Every year it’s the same process. Around mid-August all the tech news outlets speculate about the next iPhone, then in early September Apple sends out press invitations for an announcement, come mid-September new iPhones are unveiled (maybe iPads too) and 2-4 weeks later the new iPhones are available for purchase. This year BuzzFeed has pegged September 9th as announcement day, the exact same date as last year. So what can we expect from this generation’s ’S’ counterpart?
Undoubtably the new iPhone will have a better camera, faster processor and will physically be the same as the 6/6 Plus. Every ’S’ iteration meets those basic tenants. But what will be the stand out feature? The spin that makes us throw money at Tim Cook during the announcement? We don’t know for sure, but more likely than not, it will be Force Touch.
Force Touch was first unveiled with the Apple Watch. Due to the Apple Watch’s small screen, it was difficult to present users with all the options they needed on such small real estate. Force Touching in an Apple Watch app brings up a menu with ‘hidden’ options that the user may need to access, but are not important enough to clutter the already small display. Force Touch was also added to newer MacBook trackpads as a new method of input. For example, clicking a file selects it, right-clicking a file opens a menu of options and Force Touching a file immediately opens a preview of it. This is essentially just a shortcut for right-click > quick look, but the utility of Force Touch extends far beyond just that.
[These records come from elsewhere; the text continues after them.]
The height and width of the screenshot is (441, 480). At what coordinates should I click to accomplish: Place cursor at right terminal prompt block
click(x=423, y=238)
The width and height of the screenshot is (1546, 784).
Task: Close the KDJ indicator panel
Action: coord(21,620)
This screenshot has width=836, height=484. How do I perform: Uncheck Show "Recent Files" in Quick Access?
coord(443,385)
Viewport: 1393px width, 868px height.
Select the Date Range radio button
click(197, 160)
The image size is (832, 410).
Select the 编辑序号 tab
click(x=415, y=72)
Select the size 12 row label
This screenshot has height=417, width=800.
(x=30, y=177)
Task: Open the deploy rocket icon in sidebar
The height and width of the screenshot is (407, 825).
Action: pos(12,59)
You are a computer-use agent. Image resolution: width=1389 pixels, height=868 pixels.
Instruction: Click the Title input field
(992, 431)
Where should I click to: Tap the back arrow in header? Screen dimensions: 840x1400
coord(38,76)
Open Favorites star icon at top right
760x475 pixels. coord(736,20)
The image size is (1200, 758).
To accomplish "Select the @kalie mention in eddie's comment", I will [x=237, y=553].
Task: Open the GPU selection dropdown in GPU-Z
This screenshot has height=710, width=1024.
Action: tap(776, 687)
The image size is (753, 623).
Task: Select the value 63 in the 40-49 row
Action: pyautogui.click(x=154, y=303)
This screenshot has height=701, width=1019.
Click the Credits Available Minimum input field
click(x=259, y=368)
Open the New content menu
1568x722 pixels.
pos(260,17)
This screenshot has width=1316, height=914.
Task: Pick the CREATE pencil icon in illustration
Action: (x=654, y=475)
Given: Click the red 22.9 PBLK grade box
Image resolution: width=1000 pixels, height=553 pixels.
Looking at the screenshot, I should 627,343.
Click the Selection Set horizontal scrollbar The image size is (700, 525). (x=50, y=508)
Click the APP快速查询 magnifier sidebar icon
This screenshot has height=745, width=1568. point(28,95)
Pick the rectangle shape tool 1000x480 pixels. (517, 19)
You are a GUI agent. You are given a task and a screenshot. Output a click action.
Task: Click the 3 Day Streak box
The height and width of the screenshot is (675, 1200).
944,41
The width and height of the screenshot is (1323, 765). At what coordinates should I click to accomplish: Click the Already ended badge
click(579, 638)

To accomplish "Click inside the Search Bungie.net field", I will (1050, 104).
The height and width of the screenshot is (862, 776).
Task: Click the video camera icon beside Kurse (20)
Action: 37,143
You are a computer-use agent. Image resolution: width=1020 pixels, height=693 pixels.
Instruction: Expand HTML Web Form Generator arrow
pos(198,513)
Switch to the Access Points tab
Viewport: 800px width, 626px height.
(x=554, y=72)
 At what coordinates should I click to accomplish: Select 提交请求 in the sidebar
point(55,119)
On an iPhone the application of Force Touch would be a mix of the MacBook’s and Apple Watch's applications. Instead of opening a menu of extra options, Force Touch could do something direct, in less taps than normal. For example in Maps, a user could Force Touch on a location or a search result and Maps would immediately start driving directions for that location, a savings of 2-3 taps! Alternatively, one could Force Touch the Messages app on the home screen and be presented with a ‘new message’ window, or Force Touching the phone icon brings up your favorites. When you really think about it, the gimmick of Force Touch becomes quite useful with the right application.
Along with Force Touch, comes haptic feedback. This has been present in both the Apple Watch and new MacBooks. After all, adding a slight z-axis that recognizes firm presses as opposed to taps is something that is easy for a computer to understand, but not so much a person. This is where haptic feedback comes in. I can’t recognize the nanometer difference between a press and a hard press, but if the device gives me a gentle tap to confirm my press, then I know exactly what I have a accomplished. The utility of haptic feedback also can do away with vibrating motors. This means no more loud buzzing from phones on vibrate mode, only inaudible tapping. Haptics are also much more precise and distinct than their vibrating counterparts, allowing for custom taps and patterns for different contacts or notifications.
Admittedly, a few months ago, if Force Touch was Apple’s shtick for this ’S’ series I would be very skeptical and probably disappointed. However, my experience with Force Touch and Haptics on the Apple Watch has made me a believer. If the iPhone 6S and 6S Plus are anything like what the rumors suggest, you can sign me up, and of course, fret not, because Shatter Buggy will definitely be repairing the iPhone 6S and iPhone 6S Plus.